605: What was the percentage of underlying illnesses in them
The prevalence of underlying conditions in HCP patients, 38%, was the same as all patients with COVID-19
606: What was the presentation
92% of the HCP patients presented with fever, cough, or shortness of breath. Two-thirds of all HCP reported muscle aches, and 65% reported headache, the CDC response team noted.
607: What are doctors inn US doing to protect the family
1. A Boston-area firefighter moved into a Harvard University dorm to protect his wife and two children.
2. An emergency room doctor sent his wife and four kids to live with her parents, so he won't risk bringing COVID-19 home.
3. Another strips in the garage, throws his clothes right into the washing machine and jumps into the guest bathroom shower before greeting his family.
4. Healthcare workers and first responders are going to great lengths during this epidemic to keep their families safe from COVID-19, even as they worry that they are carrying the virus home on their shoes, in their hair, or on a layer of clothes.
5. There's been a lot of attention on how the lack of personal protective equipment (PPE), such as masks, gloves, and gowns, puts healthcare workers' lives at risk. But those workers are also quite conscious of the others it puts at risk: their closest family members.
6. And not everyone has free housing, willing in-laws, or a place to change safely before coming in the front door.

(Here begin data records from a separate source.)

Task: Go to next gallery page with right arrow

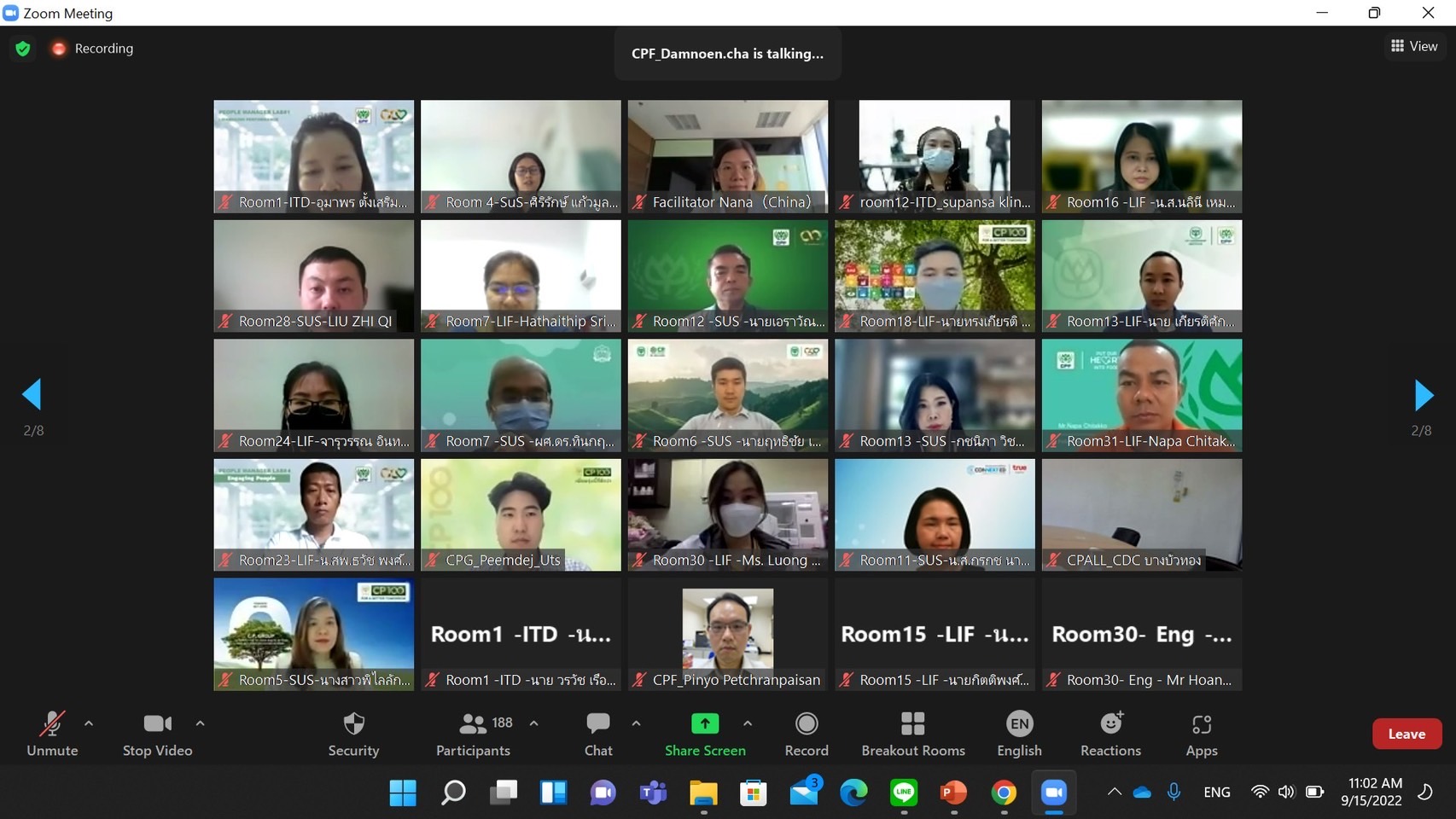Action: click(1423, 395)
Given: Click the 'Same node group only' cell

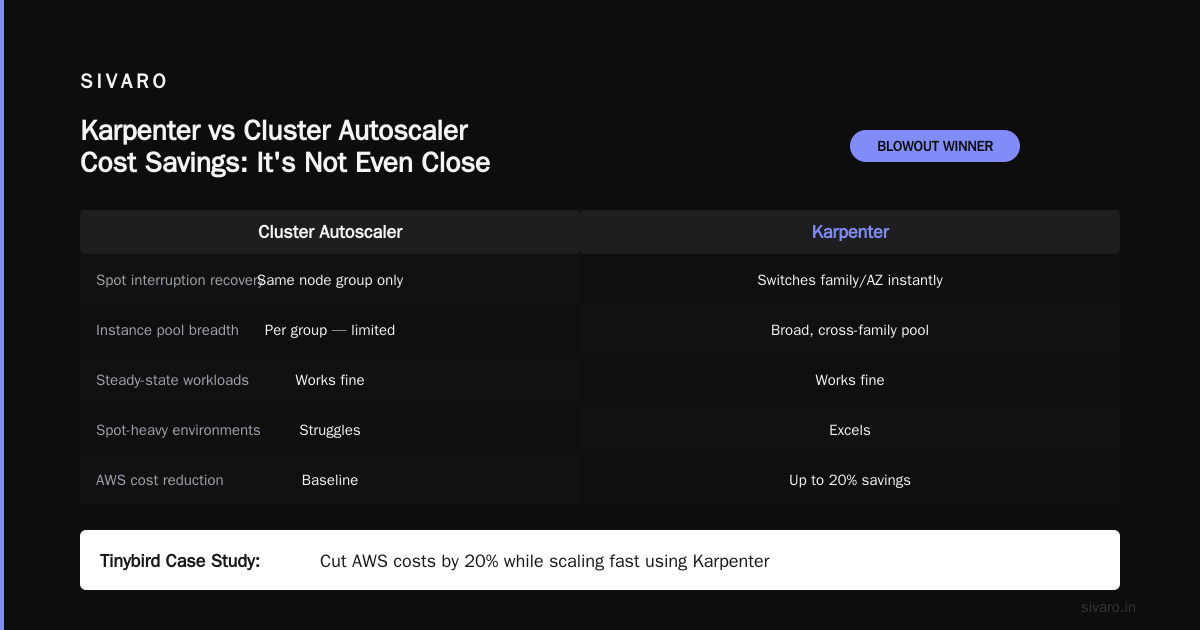Looking at the screenshot, I should [x=332, y=280].
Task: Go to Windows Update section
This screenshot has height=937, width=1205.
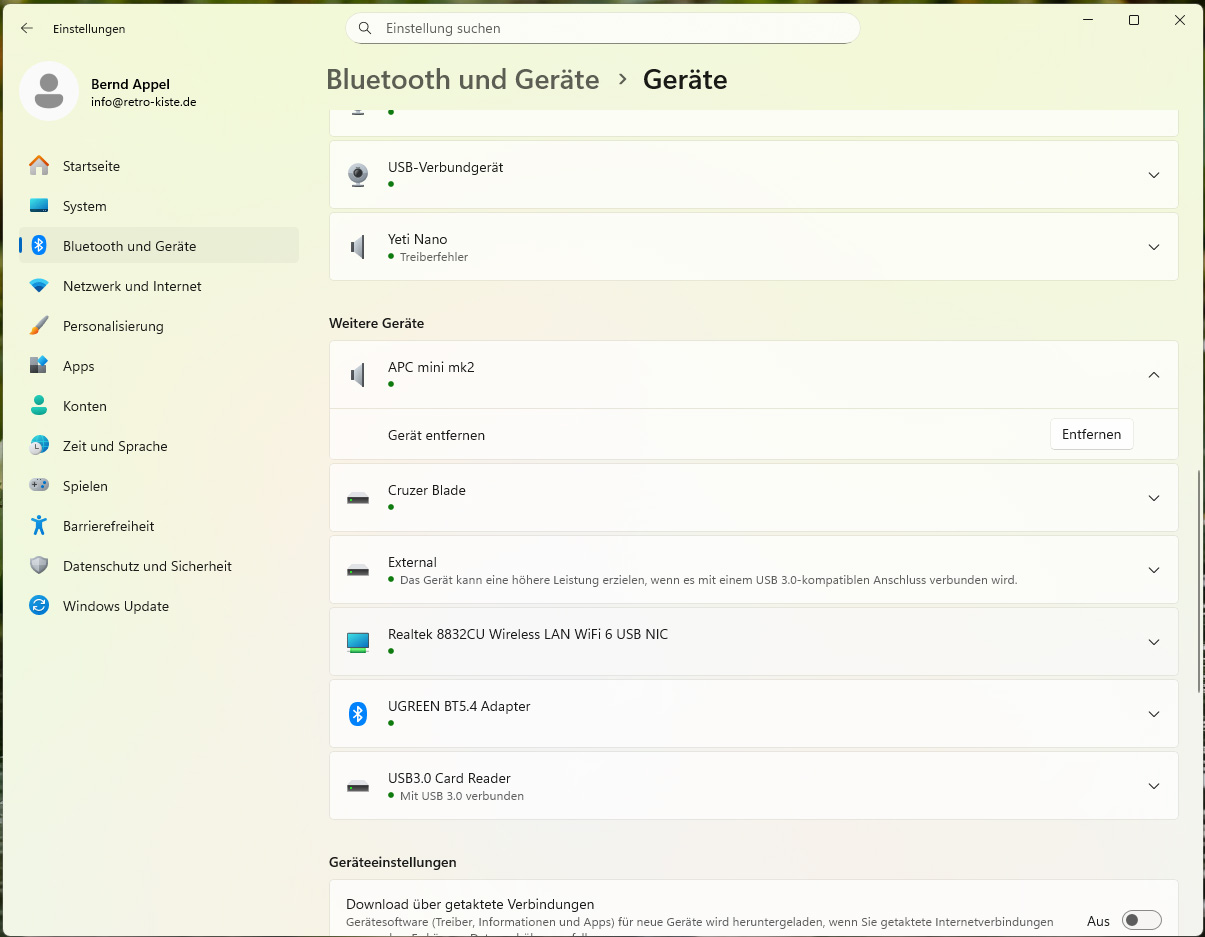Action: pos(115,606)
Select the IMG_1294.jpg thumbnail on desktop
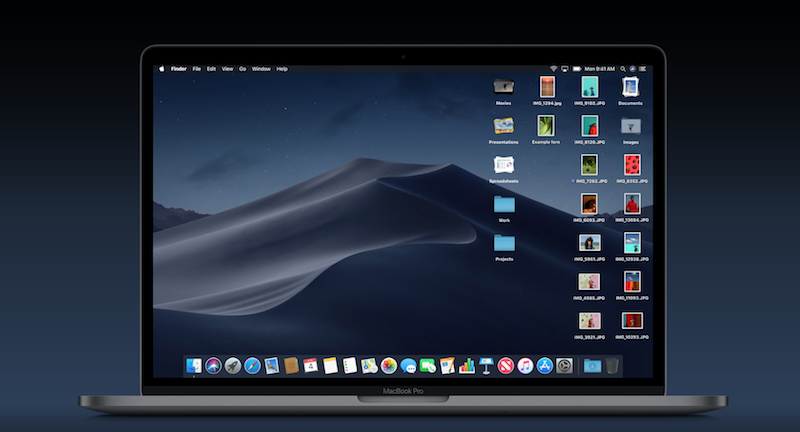Screen dimensions: 800x432 pos(546,87)

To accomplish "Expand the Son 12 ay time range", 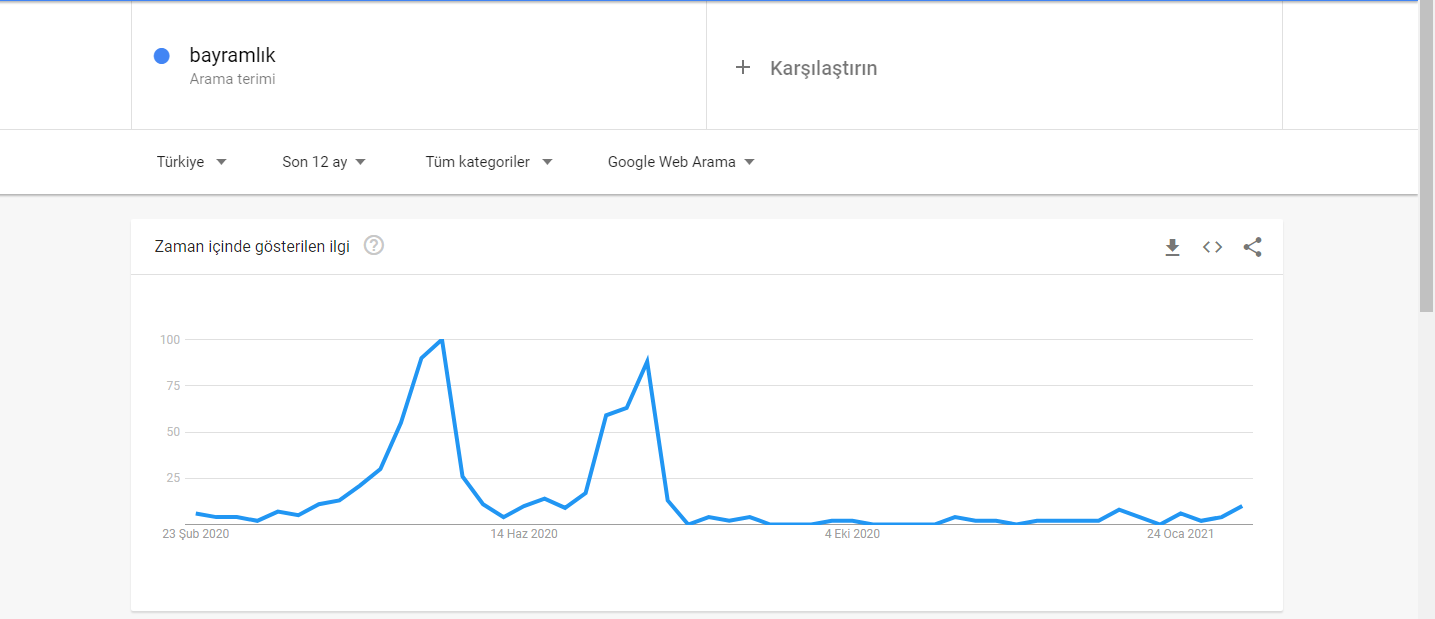I will coord(324,162).
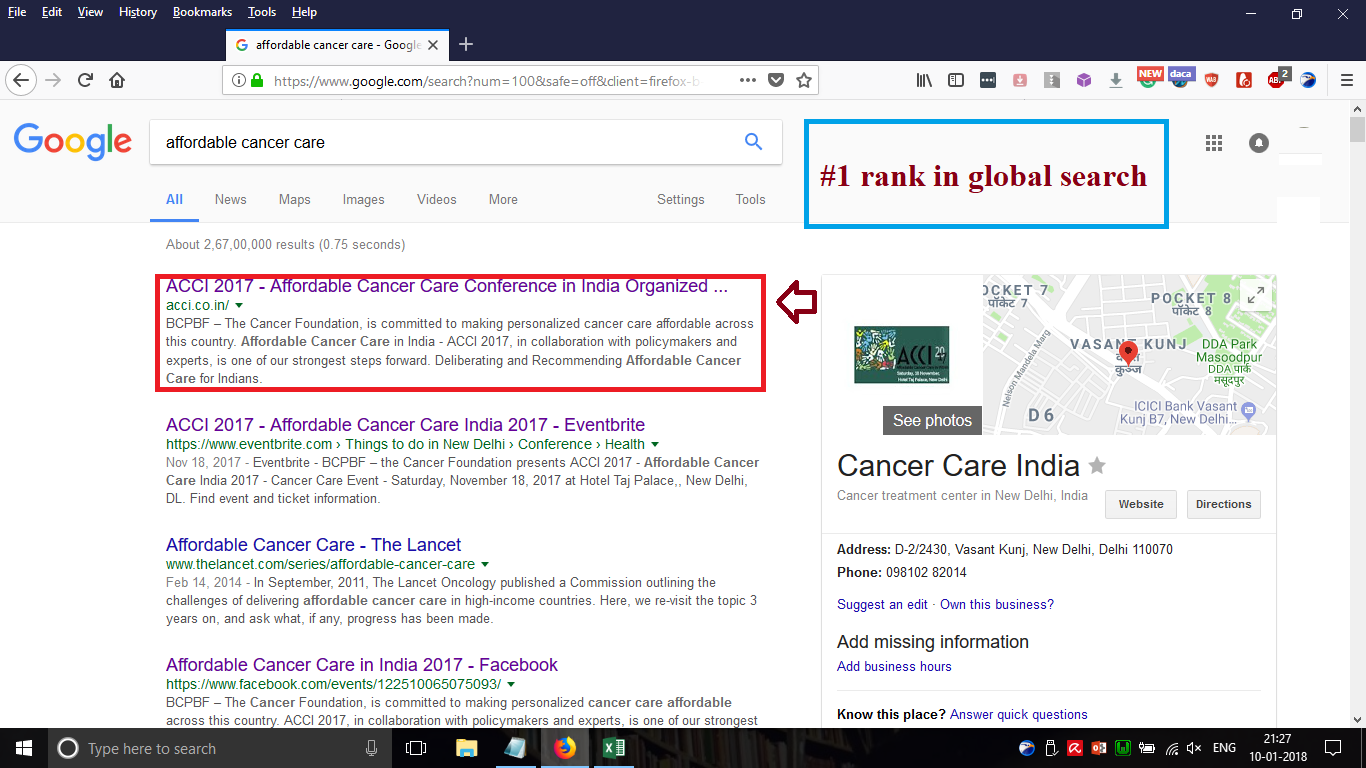This screenshot has height=768, width=1366.
Task: Open the Downloads arrow in the toolbar
Action: [1116, 80]
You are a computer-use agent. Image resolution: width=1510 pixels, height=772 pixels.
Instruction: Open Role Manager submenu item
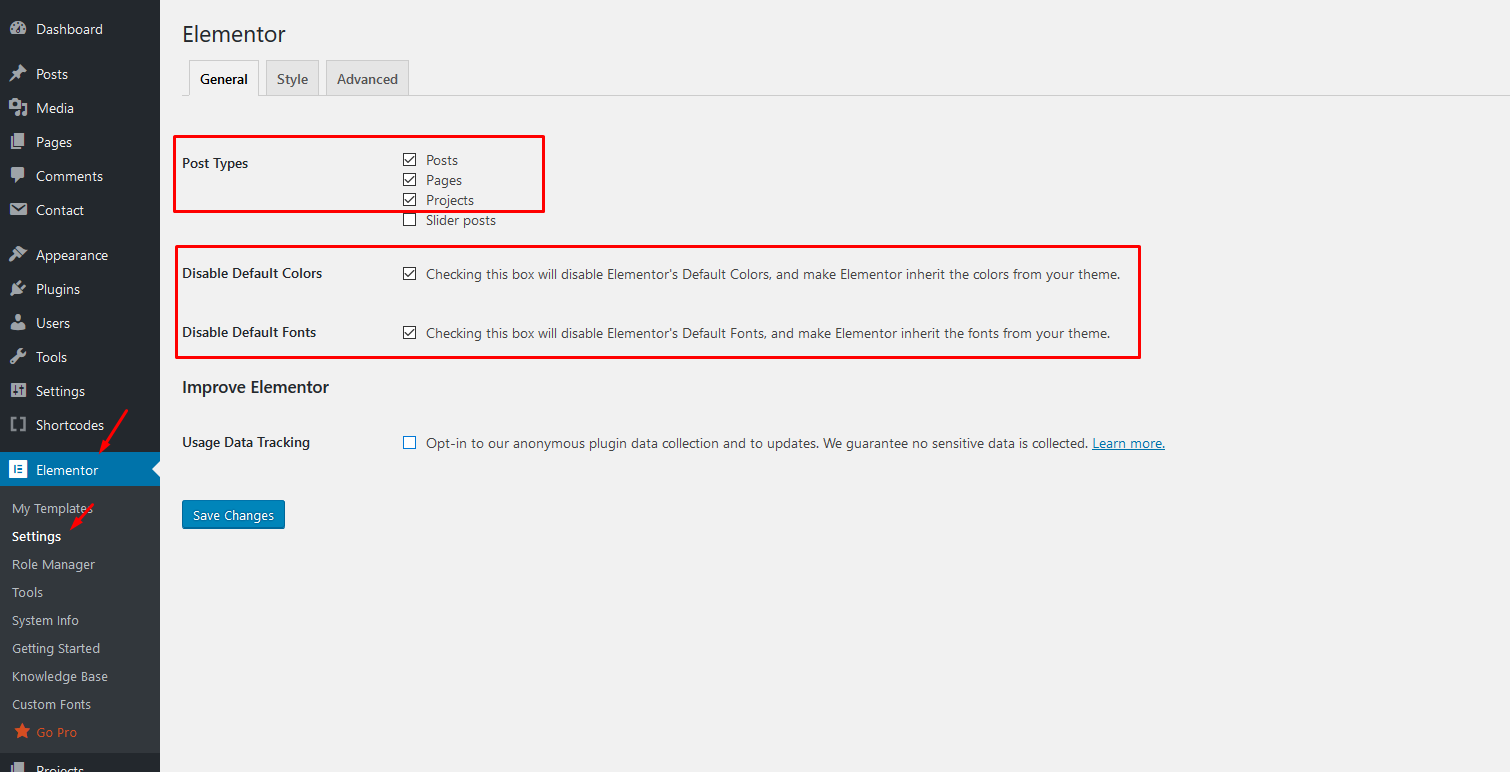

7. Ganelle Salmon, a patient information specialist at Beth Israel Deaconess Medical Center in Boston, can do little more than stuff her clothes into a plastic bag on the seasonal porch and hope that she doesn't track the virus into her apartment. Managing to get only about 3-4 hours of sleep every night, she hasn't yet figured out how to make time to go to a laundromat, now that she doesn't feel safe running over to her mother's to use the washer.